Every once in awhile I get a comment that just make me shake my head. Take, for instance, this one (edited for grammar and clarity) that an anonymous reader left on my article about asking for a discount:
Don’t ask for discounts. It’s just tacky and rude. If you’re known as the “discount” person, you will get worse service because you’re not proftiable. Being cheap ruins the economy. Every “little” discount builds up and forces companies to downsize and in turn raise prices to compensate for discounts. Take a basic economics class and you will easily see how asking for discounts hurt America.
For background, I was in the market for a dehumidifier. I picked one out online, verified that Lowes had it in stock, and headed across town to pick it up. Upon my arrival, I learned that they didn’t actually have it in stock, but they did have the next bigger size. Disappointed, I asked if they’d sell me the bigger (and more expensive) model at a discount to make it right. They agreed, I bought it, and everyone was happy. After all, it’s a free market.
So… What do you think? Is it okay to ask for a discount? Or is it un-American to be careful with your money? Hmmm… Given the negative savings rate in this country, maybe it is un-American. Perhaps by saving money, we’re letting the terrorists win.
What say you?
42 Responses to “Is it Un-American to Ask for a Discount?”
I like the valuable information you supply for your articles.
I will bookmark your blog and take a look at again here regularly.
I am slightly sure I will learn many new stuff right right here!
Best of luck for the next!
The free-market is in its truest and most efficient form when haggling is taking place. The seller knows his bottom dollar and the buyer knows his or her top dollar. Believe me, no one in a healthy haggling scenario is getting ripped off — the seller typically just has to give up a bit of his profit margin (again, this is voluntary — either party can walk away and choose not to deal).
One of the best things I’ve been consistently able to haggle over is the price of new shoes. Go to the shoe stores at the end of the month and ease into the conversation with the salesperson by saying “gee, I really like this pair, but I just can’t spend over $X.” In my experience, the salesperson will be the first to suggest adjusting the price.
While I understand where you’re coming from, who says what you’re charging is a fair price? Like you said, you could just jack the price up arbitrarily, right?

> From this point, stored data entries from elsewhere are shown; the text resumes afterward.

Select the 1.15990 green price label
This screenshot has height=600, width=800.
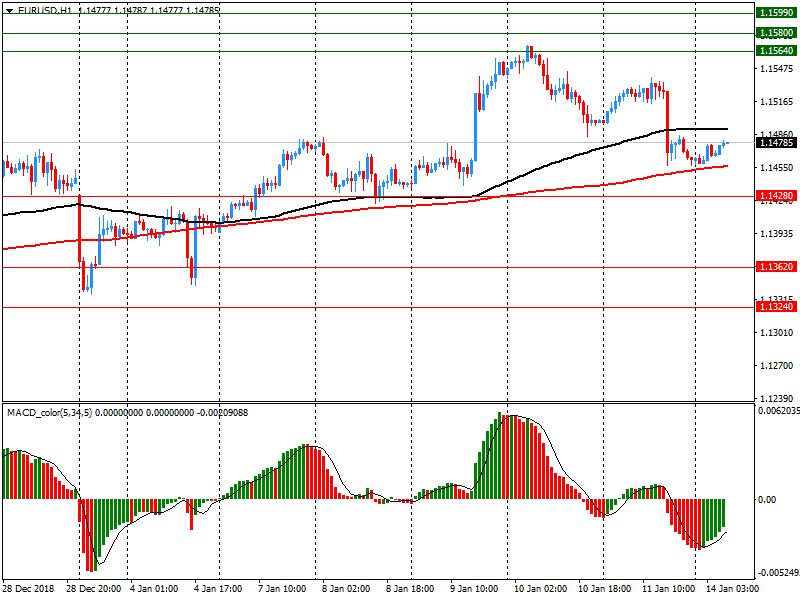(776, 13)
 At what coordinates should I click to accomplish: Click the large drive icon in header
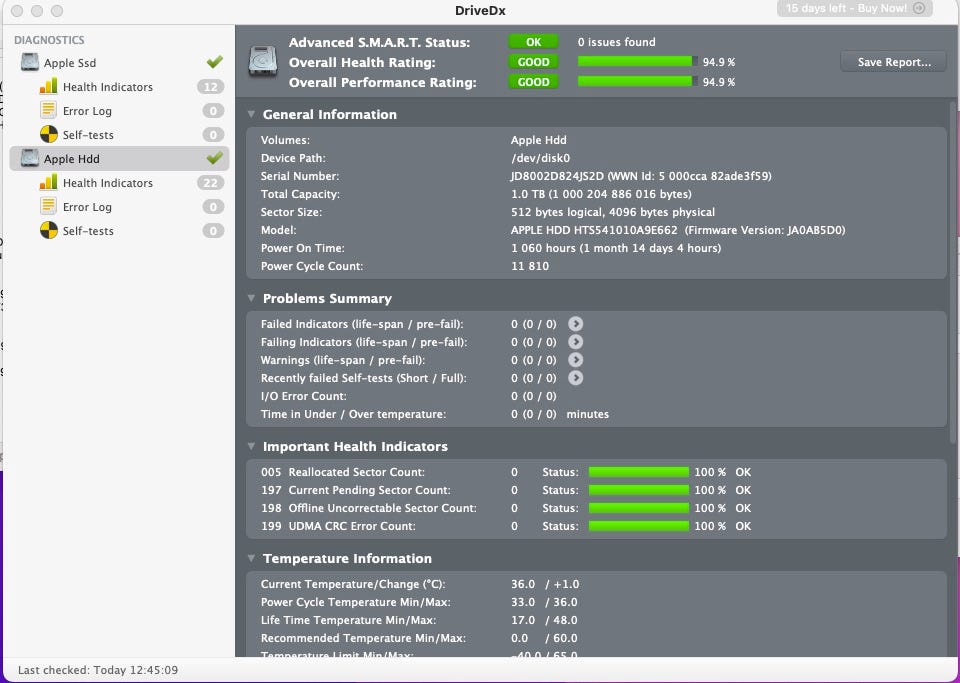[x=263, y=61]
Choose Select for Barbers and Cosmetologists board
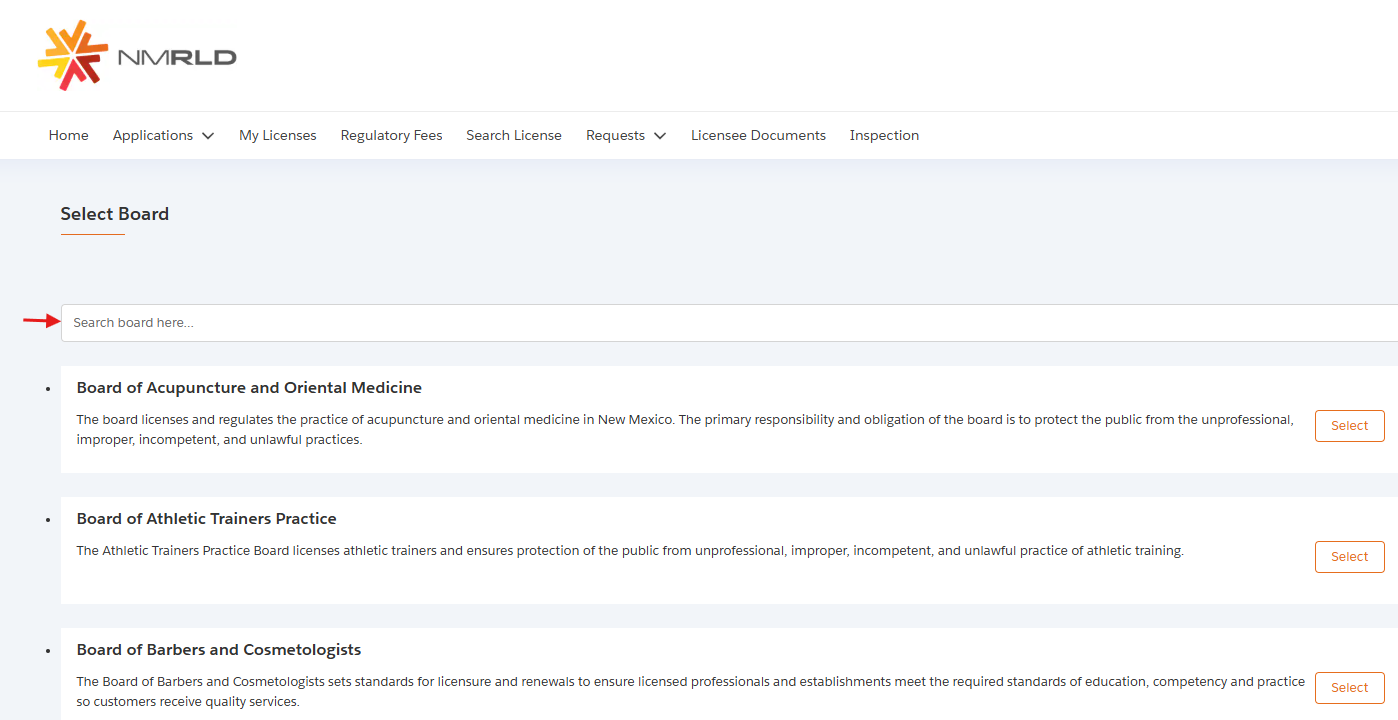The height and width of the screenshot is (720, 1398). [1348, 688]
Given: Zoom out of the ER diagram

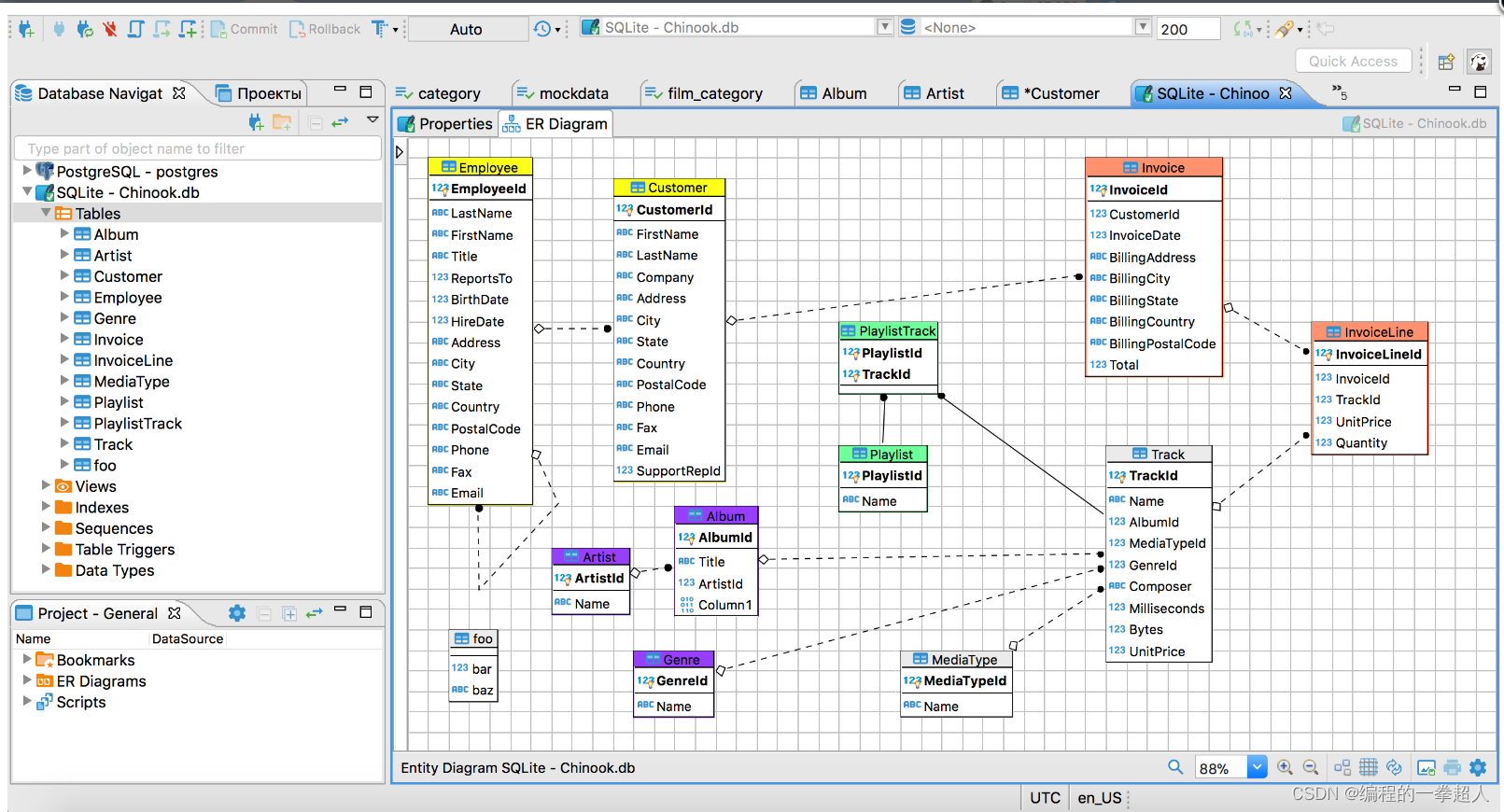Looking at the screenshot, I should pos(1311,767).
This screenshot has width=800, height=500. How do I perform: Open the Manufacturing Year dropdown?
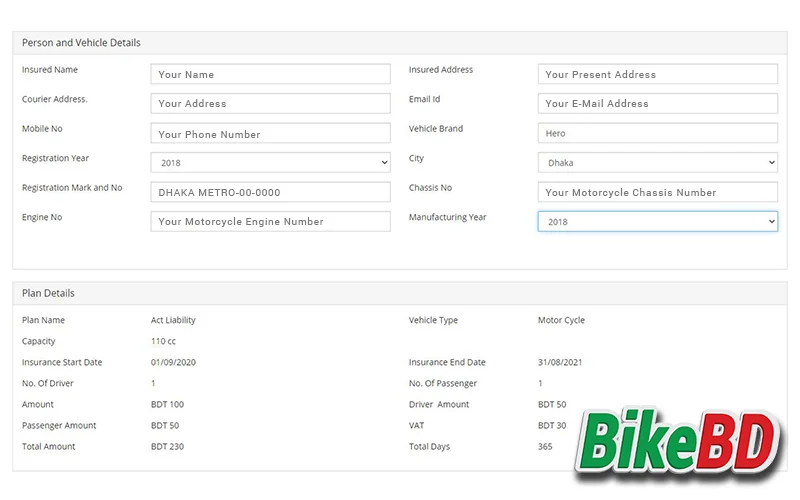click(657, 222)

Back when I was a retail manager myself, I didn’t dole out discounts to people who gave me the impression that they were asking for discounts on damn near everything either, but considering this was in an amusement park, I was more lenient in giving out discounts to people for the sake of making the sale. We’re a small company, our prices do seem unreasonable to most (ourselves included, but hey, we get a 60% employee discount – that alone should tell you quite a bit), but it certainly does help to explain to potential customers why our prices are what they are – the fact that we’re a small company separate from the park, we use very, very expensive equipment to make our merchandise (even if the end product is only 50c worth of materials), and the park takes a considerable amount of our sales for themselves. This explanation alone is usually enough to convince them. If not, I’ll see what I can do, maybe make a useless phone call for a really hard case, but in the end it’s always better for us to make a sale at 35% off (our steepest built-in discount) than no sale at all.
As a retail manager, I will tell you that every single one of the entitlement attitudes that involve asking for a discount are completely unsolicited.

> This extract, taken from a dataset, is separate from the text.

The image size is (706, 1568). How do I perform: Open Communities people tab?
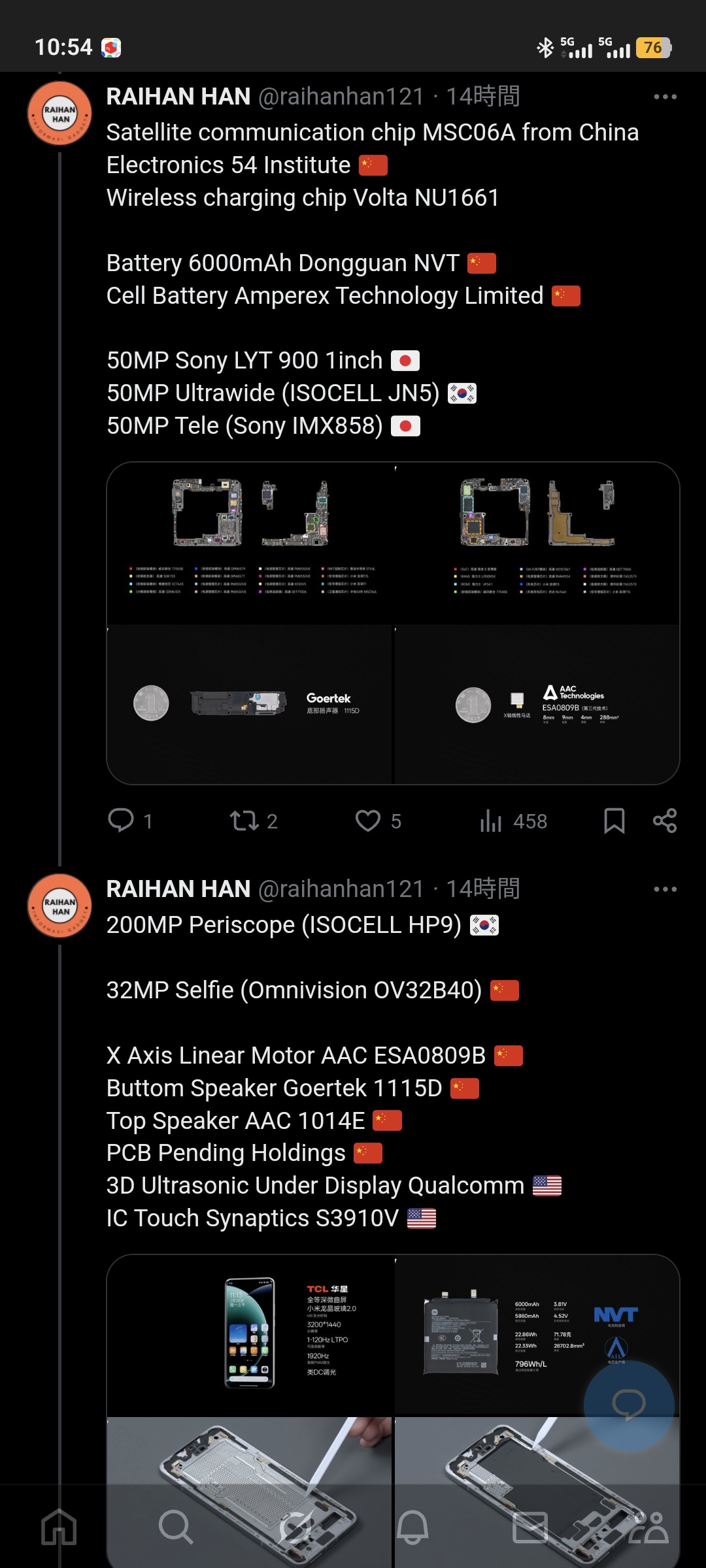[648, 1527]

No one owes you anything. How would you like it if I charged you more arbitrarily? If you think about it, asking for a discount is extremely rude, it implies cheapness. If you can’t afford a product or service that has VALUE for a fair price then you should save your money and wait until a better deal comes along.
It makes it especially uncomfortable if someone tried to “Haggle” with me and I refuse (company policy, etc) and they keep asking because they assume that I am being dishonest. If you’d like a discount instead of showing a sense of entitlement and arrogance, try being a good person and good things will come your way.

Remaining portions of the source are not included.